> [Your task]: Your job is to transcribe all the records that follow, excluding any pictures.

[Dataset records]
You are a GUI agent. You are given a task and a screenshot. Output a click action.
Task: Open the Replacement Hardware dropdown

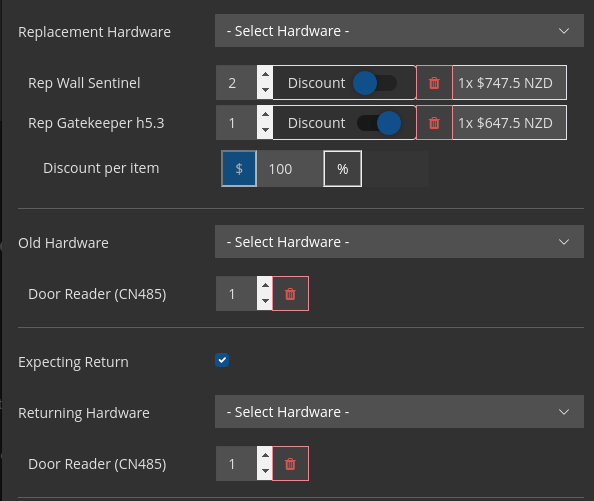(x=399, y=31)
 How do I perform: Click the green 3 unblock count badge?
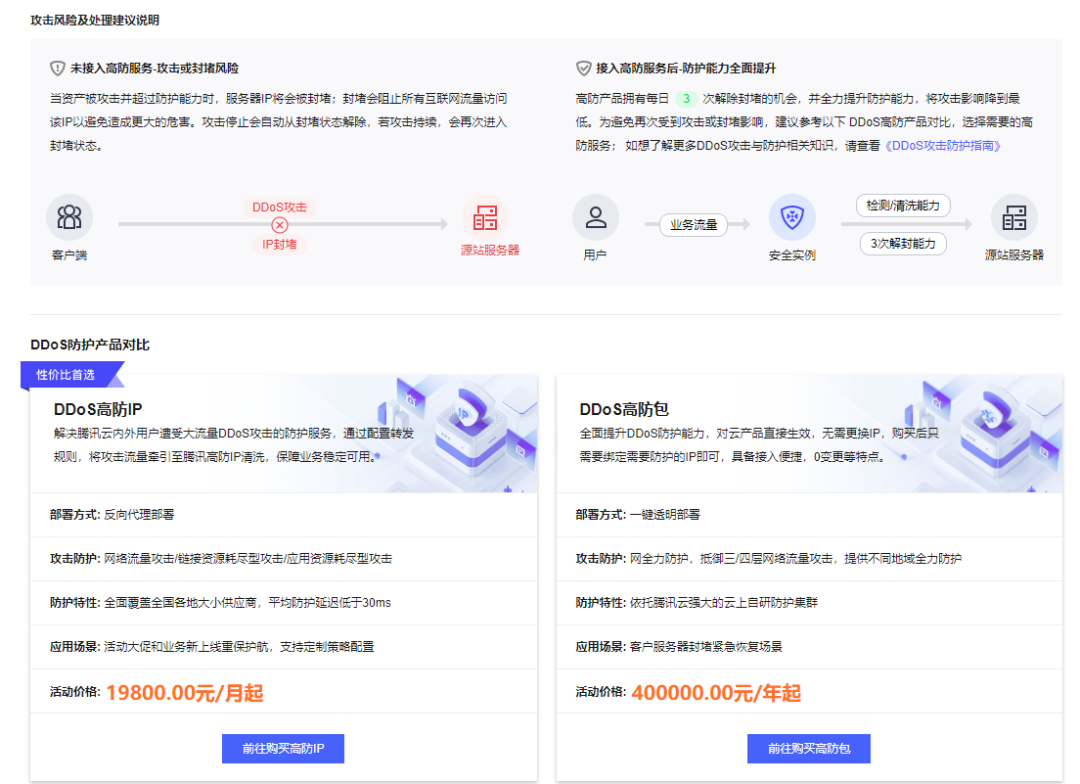pyautogui.click(x=686, y=99)
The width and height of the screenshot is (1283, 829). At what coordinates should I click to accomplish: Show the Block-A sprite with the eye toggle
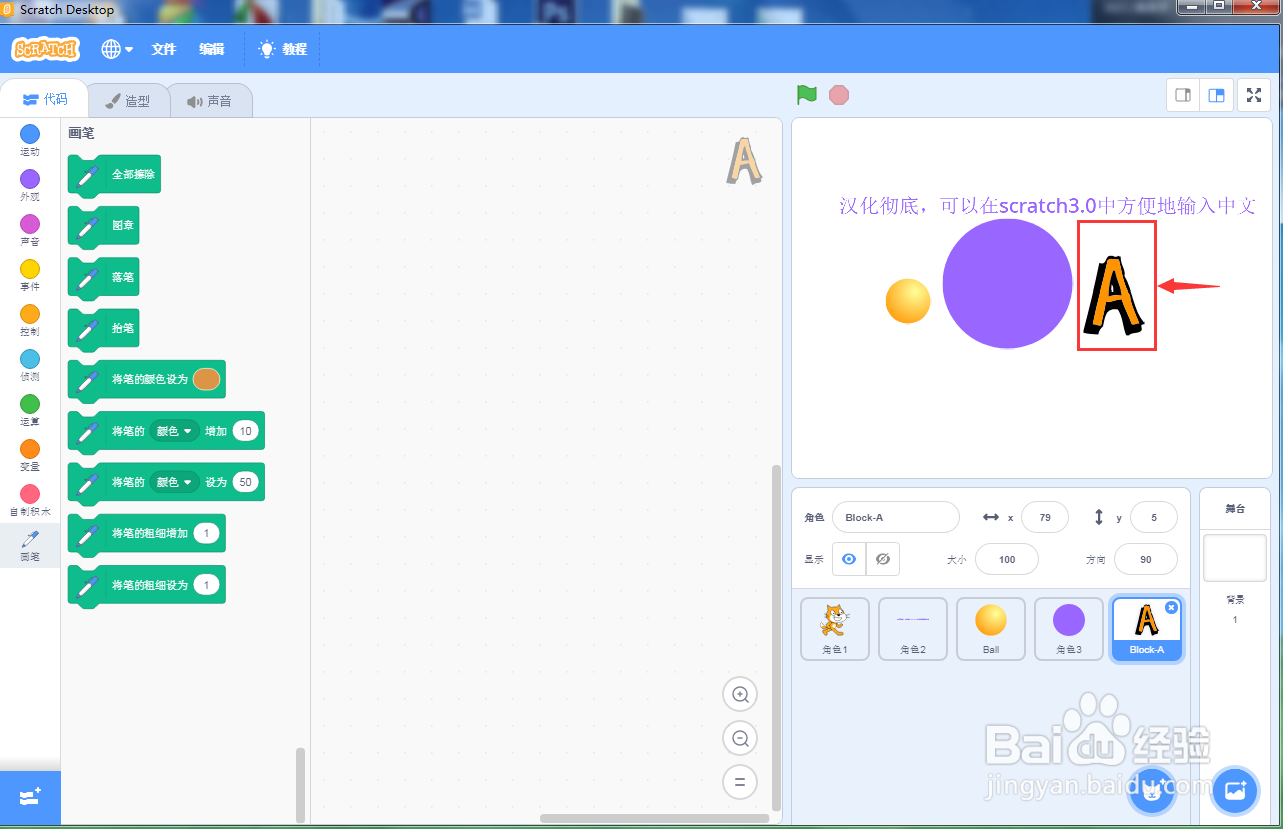[847, 559]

> [Task output]:
You are a GUI agent. You are given a task and a screenshot. Output a click action.
Task: Open the Replacement Hardware dropdown

(x=399, y=31)
 How do I perform: Click the green 3 unblock count badge?
pyautogui.click(x=686, y=99)
The width and height of the screenshot is (1283, 829). At what coordinates should I click to accomplish: Show the Block-A sprite with the eye toggle
[847, 559]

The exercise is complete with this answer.